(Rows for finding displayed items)
• • • •

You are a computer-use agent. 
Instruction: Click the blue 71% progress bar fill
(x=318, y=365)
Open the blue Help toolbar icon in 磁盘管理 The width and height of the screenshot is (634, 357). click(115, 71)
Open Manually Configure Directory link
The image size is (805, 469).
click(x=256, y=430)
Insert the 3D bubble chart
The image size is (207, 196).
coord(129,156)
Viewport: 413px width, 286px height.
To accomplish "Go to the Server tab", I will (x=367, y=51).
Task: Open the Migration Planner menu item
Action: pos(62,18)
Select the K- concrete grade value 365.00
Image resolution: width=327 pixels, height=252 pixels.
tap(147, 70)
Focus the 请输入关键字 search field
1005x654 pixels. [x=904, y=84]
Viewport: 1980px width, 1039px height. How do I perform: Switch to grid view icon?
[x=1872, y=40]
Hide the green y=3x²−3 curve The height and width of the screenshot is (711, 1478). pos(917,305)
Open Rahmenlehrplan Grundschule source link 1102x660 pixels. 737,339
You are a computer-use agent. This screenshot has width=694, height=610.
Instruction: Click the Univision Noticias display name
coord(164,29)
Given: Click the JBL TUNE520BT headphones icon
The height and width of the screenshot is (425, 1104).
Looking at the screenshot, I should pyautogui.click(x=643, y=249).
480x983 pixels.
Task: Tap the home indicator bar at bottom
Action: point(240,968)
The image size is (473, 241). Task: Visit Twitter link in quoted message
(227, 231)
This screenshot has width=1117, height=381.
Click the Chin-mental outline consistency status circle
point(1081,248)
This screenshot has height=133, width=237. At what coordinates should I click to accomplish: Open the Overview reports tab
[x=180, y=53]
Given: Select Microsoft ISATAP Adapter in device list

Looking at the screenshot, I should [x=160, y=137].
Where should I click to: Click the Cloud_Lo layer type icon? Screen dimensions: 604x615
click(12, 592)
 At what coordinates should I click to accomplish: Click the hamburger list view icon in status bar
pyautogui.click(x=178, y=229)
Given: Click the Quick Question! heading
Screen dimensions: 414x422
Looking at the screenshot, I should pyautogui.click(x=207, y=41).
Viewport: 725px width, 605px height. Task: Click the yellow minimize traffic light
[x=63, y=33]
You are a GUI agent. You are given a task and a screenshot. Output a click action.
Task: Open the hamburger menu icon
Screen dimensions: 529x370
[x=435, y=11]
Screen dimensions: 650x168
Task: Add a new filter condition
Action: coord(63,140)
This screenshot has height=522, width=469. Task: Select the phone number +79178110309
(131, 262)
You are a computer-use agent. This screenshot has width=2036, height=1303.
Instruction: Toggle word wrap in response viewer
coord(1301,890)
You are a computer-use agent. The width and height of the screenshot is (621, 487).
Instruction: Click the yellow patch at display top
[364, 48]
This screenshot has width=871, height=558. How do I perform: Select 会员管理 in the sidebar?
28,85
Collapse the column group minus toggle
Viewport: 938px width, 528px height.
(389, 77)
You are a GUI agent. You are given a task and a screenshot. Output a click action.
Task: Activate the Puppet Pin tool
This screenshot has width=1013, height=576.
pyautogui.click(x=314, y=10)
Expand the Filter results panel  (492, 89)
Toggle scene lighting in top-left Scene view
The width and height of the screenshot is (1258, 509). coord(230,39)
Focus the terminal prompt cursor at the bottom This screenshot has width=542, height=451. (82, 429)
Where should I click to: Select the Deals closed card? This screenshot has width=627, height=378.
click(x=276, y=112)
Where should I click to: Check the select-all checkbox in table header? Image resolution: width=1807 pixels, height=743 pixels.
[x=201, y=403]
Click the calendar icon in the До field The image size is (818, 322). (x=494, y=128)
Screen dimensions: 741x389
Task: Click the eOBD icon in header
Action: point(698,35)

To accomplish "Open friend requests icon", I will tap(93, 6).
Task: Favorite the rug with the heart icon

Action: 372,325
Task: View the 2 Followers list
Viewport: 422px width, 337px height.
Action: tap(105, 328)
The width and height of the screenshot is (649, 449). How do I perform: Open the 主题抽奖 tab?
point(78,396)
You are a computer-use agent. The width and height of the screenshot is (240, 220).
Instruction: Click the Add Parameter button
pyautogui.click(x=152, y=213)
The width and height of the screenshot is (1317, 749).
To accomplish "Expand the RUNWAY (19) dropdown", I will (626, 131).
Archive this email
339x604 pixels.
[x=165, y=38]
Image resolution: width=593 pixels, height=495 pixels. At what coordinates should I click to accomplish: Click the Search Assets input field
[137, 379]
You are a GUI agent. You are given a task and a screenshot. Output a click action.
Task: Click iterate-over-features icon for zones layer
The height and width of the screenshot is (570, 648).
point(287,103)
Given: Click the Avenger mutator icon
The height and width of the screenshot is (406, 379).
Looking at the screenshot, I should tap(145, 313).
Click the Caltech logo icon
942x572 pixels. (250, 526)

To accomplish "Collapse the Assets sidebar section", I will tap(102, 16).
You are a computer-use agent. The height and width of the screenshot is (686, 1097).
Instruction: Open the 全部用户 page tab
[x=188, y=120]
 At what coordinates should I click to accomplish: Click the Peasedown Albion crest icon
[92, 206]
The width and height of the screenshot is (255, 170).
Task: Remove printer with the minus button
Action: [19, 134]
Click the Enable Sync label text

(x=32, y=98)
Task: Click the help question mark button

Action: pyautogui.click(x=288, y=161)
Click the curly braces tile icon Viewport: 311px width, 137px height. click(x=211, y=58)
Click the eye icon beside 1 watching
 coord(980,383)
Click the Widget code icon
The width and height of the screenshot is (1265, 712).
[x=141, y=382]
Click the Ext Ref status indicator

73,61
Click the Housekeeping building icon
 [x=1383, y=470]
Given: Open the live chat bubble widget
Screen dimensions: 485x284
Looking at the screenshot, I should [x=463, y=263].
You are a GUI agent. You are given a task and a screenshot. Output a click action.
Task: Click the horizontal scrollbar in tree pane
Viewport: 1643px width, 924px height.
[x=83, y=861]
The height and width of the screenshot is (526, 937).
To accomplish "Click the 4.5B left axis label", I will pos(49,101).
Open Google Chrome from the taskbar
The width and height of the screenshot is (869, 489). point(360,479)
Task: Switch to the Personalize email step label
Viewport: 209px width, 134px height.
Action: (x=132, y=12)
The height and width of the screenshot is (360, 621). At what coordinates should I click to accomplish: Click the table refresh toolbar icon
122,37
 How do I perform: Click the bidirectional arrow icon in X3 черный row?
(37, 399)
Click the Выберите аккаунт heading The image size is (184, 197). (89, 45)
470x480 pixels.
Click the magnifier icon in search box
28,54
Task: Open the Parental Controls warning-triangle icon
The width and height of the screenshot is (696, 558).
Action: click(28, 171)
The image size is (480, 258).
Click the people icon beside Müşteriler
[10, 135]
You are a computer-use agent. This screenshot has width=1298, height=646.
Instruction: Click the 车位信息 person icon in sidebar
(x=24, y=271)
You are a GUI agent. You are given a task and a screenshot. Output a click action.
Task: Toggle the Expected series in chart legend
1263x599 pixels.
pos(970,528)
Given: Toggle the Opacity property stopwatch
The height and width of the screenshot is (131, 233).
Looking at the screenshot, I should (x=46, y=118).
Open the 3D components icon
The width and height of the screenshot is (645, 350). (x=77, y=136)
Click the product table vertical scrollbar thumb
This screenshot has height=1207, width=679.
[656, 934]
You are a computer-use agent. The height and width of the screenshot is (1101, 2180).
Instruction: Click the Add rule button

• • • •

* [SHORT EXERCISE]: Please convert all of the rows above into a Markdown table with the columns "No." and "Line", putting each line's sequence number under "No." and leaving out blank lines.

* [RESULT OF THE EXERCISE]:
| No. | Line |
|---|---|
| 1 | You are a computer-use agent.  |
| 2 | Instruction: Click the blue 71% progress bar fill |
| 3 | (x=318, y=365) |
| 4 | Open the blue Help toolbar icon in 磁盘管理 The width and height of the screenshot is (634, 357). click(115, 71) |
| 5 | Open Manually Configure Directory link |
| 6 | The image size is (805, 469). |
| 7 | click(x=256, y=430) |
| 8 | Insert the 3D bubble chart |
| 9 | The image size is (207, 196). |
| 10 | coord(129,156) |
| 11 | Viewport: 413px width, 286px height. |
| 12 | To accomplish "Go to the Server tab", I will (x=367, y=51). |
| 13 | Task: Open the Migration Planner menu item |
| 14 | Action: pos(62,18) |
| 15 | Select the K- concrete grade value 365.00 |
| 16 | Image resolution: width=327 pixels, height=252 pixels. |
| 17 | tap(147, 70) |
| 18 | Focus the 请输入关键字 search field |
| 19 | 1005x654 pixels. [x=904, y=84] |
| 20 | Viewport: 1980px width, 1039px height. How do I perform: Switch to grid view icon? |
| 21 | [x=1872, y=40] |
| 22 | Hide the green y=3x²−3 curve The height and width of the screenshot is (711, 1478). pos(917,305) |
| 23 | Open Rahmenlehrplan Grundschule source link 1102x660 pixels. 737,339 |
| 24 | You are a computer-use agent. This screenshot has width=694, height=610. |
| 25 | Instruction: Click the Univision Noticias display name |
| 26 | coord(164,29) |
| 27 | Given: Click the JBL TUNE520BT headphones icon |
| 28 | The height and width of the screenshot is (425, 1104). |
| 29 | Looking at the screenshot, I should pyautogui.click(x=643, y=249). |
| 30 | 480x983 pixels. |
| 31 | Task: Tap the home indicator bar at bottom |
| 32 | Action: point(240,968) |
| 33 | The image size is (473, 241). Task: Visit Twitter link in quoted message |
| 34 | (227, 231) |
| 35 | This screenshot has width=1117, height=381. |
| 36 | Click the Chin-mental outline consistency status circle |
| 37 | point(1081,248) |
| 38 | This screenshot has height=133, width=237. At what coordinates should I click to accomplish: Open the Overview reports tab |
| 39 | [x=180, y=53] |
| 40 | Given: Select Microsoft ISATAP Adapter in device list |
| 41 | Looking at the screenshot, I should [x=160, y=137]. |
| 42 | Where should I click to: Click the Cloud_Lo layer type icon? Screen dimensions: 604x615 |
| 43 | click(12, 592) |
| 44 |  At what coordinates should I click to accomplish: Click the hamburger list view icon in status bar |
| 45 | pyautogui.click(x=178, y=229) |
| 46 | Given: Click the Quick Question! heading |
| 47 | Screen dimensions: 414x422 |
| 48 | Looking at the screenshot, I should pyautogui.click(x=207, y=41). |
| 49 | Viewport: 725px width, 605px height. Task: Click the yellow minimize traffic light |
| 50 | [x=63, y=33] |
| 51 | You are a GUI agent. You are given a task and a screenshot. Output a click action. |
| 52 | Task: Open the hamburger menu icon |
| 53 | Screen dimensions: 529x370 |
| 54 | [x=435, y=11] |
| 55 | Screen dimensions: 650x168 |
| 56 | Task: Add a new filter condition |
| 57 | Action: coord(63,140) |
| 58 | This screenshot has height=522, width=469. Task: Select the phone number +79178110309 |
| 59 | (131, 262) |
| 60 | You are a computer-use agent. This screenshot has width=2036, height=1303. |
| 61 | Instruction: Toggle word wrap in response viewer |
| 62 | coord(1301,890) |
| 63 | You are a computer-use agent. The width and height of the screenshot is (621, 487). |
| 64 | Instruction: Click the yellow patch at display top |
| 65 | [364, 48] |
| 66 | This screenshot has width=871, height=558. How do I perform: Select 会员管理 in the sidebar? |
| 67 | 28,85 |
| 68 | Collapse the column group minus toggle |
| 69 | Viewport: 938px width, 528px height. |
| 70 | (389, 77) |
| 71 | You are a GUI agent. You are given a task and a screenshot. Output a click action. |
| 72 | Task: Activate the Puppet Pin tool |
| 73 | This screenshot has width=1013, height=576. |
| 74 | pyautogui.click(x=314, y=10) |
| 75 | Expand the Filter results panel  (492, 89) |
| 76 | Toggle scene lighting in top-left Scene view |
| 77 | The width and height of the screenshot is (1258, 509). coord(230,39) |
| 78 | Focus the terminal prompt cursor at the bottom This screenshot has width=542, height=451. (82, 429) |
| 79 | Where should I click to: Select the Deals closed card? This screenshot has width=627, height=378. |
| 80 | click(x=276, y=112) |
| 81 | Where should I click to: Check the select-all checkbox in table header? Image resolution: width=1807 pixels, height=743 pixels. |
| 82 | [x=201, y=403] |
| 83 | Click the calendar icon in the До field The image size is (818, 322). (x=494, y=128) |
| 84 | Screen dimensions: 741x389 |
| 85 | Task: Click the eOBD icon in header |
| 86 | Action: point(698,35) |
| 87 | To accomplish "Open friend requests icon", I will tap(93, 6). |
| 88 | Task: Favorite the rug with the heart icon |
| 89 | Action: 372,325 |
| 90 | Task: View the 2 Followers list |
| 91 | Viewport: 422px width, 337px height. |
| 92 | Action: tap(105, 328) |
| 93 | The width and height of the screenshot is (649, 449). How do I perform: Open the 主题抽奖 tab? |
| 94 | point(78,396) |
| 95 | You are a computer-use agent. The width and height of the screenshot is (240, 220). |
| 96 | Instruction: Click the Add Parameter button |
| 97 | pyautogui.click(x=152, y=213) |
| 98 | The width and height of the screenshot is (1317, 749). |
| 99 | To accomplish "Expand the RUNWAY (19) dropdown", I will (626, 131). |
| 100 | Archive this email |
| 101 | 339x604 pixels. |
| 102 | [x=165, y=38] |
| 103 | Image resolution: width=593 pixels, height=495 pixels. At what coordinates should I click to accomplish: Click the Search Assets input field |
| 104 | [137, 379] |
| 105 | You are a GUI agent. You are given a task and a screenshot. Output a click action. |
| 106 | Task: Click iterate-over-features icon for zones layer |
| 107 | The height and width of the screenshot is (570, 648). |
| 108 | point(287,103) |
| 109 | Given: Click the Avenger mutator icon |
| 110 | The height and width of the screenshot is (406, 379). |
| 111 | Looking at the screenshot, I should tap(145, 313). |
| 112 | Click the Caltech logo icon |
| 113 | 942x572 pixels. (250, 526) |
| 114 | To accomplish "Collapse the Assets sidebar section", I will tap(102, 16). |
| 115 | You are a computer-use agent. The height and width of the screenshot is (686, 1097). |
| 116 | Instruction: Open the 全部用户 page tab |
| 117 | [x=188, y=120] |
| 118 |  At what coordinates should I click to accomplish: Click the Peasedown Albion crest icon |
| 119 | [92, 206] |
| 120 | The width and height of the screenshot is (255, 170). |
| 121 | Task: Remove printer with the minus button |
| 122 | Action: [19, 134] |
| 123 | Click the Enable Sync label text |
| 124 | (x=32, y=98) |
| 125 | Task: Click the help question mark button |
| 126 | Action: pyautogui.click(x=288, y=161) |
| 127 | Click the curly braces tile icon Viewport: 311px width, 137px height. click(x=211, y=58) |
| 128 | Click the eye icon beside 1 watching |
| 129 |  coord(980,383) |
| 130 | Click the Widget code icon |
| 131 | The width and height of the screenshot is (1265, 712). |
| 132 | [x=141, y=382] |
| 133 | Click the Ext Ref status indicator |
| 134 | 73,61 |
| 135 | Click the Housekeeping building icon |
| 136 |  [x=1383, y=470] |
| 137 | Given: Open the live chat bubble widget |
| 138 | Screen dimensions: 485x284 |
| 139 | Looking at the screenshot, I should [x=463, y=263]. |
| 140 | You are a GUI agent. You are given a task and a screenshot. Output a click action. |
| 141 | Task: Click the horizontal scrollbar in tree pane |
| 142 | Viewport: 1643px width, 924px height. |
| 143 | [x=83, y=861] |
| 144 | The height and width of the screenshot is (526, 937). |
| 145 | To accomplish "Click the 4.5B left axis label", I will pos(49,101). |
| 146 | Open Google Chrome from the taskbar |
| 147 | The width and height of the screenshot is (869, 489). point(360,479) |
| 148 | Task: Switch to the Personalize email step label |
| 149 | Viewport: 209px width, 134px height. |
| 150 | Action: (x=132, y=12) |
| 151 | The height and width of the screenshot is (360, 621). At what coordinates should I click to accomplish: Click the table refresh toolbar icon |
| 152 | 122,37 |
| 153 |  How do I perform: Click the bidirectional arrow icon in X3 черный row? |
| 154 | (37, 399) |
| 155 | Click the Выберите аккаунт heading The image size is (184, 197). (89, 45) |
| 156 | 470x480 pixels. |
| 157 | Click the magnifier icon in search box |
| 158 | 28,54 |
| 159 | Task: Open the Parental Controls warning-triangle icon |
| 160 | The width and height of the screenshot is (696, 558). |
| 161 | Action: click(28, 171) |
| 162 | The image size is (480, 258). |
| 163 | Click the people icon beside Müşteriler |
| 164 | [10, 135] |
| 165 | You are a computer-use agent. This screenshot has width=1298, height=646. |
| 166 | Instruction: Click the 车位信息 person icon in sidebar |
| 167 | (x=24, y=271) |
| 168 | You are a GUI agent. You are given a task and a screenshot. Output a click action. |
| 169 | Task: Toggle the Expected series in chart legend |
| 170 | 1263x599 pixels. |
| 171 | pos(970,528) |
| 172 | Given: Toggle the Opacity property stopwatch |
| 173 | The height and width of the screenshot is (131, 233). |
| 174 | Looking at the screenshot, I should (x=46, y=118). |
| 175 | Open the 3D components icon |
| 176 | The width and height of the screenshot is (645, 350). (x=77, y=136) |
| 177 | Click the product table vertical scrollbar thumb |
| 178 | This screenshot has height=1207, width=679. |
| 179 | [656, 934] |
| 180 | You are a computer-use agent. The height and width of the screenshot is (1101, 2180). |
| 181 | Instruction: Click the Add rule button |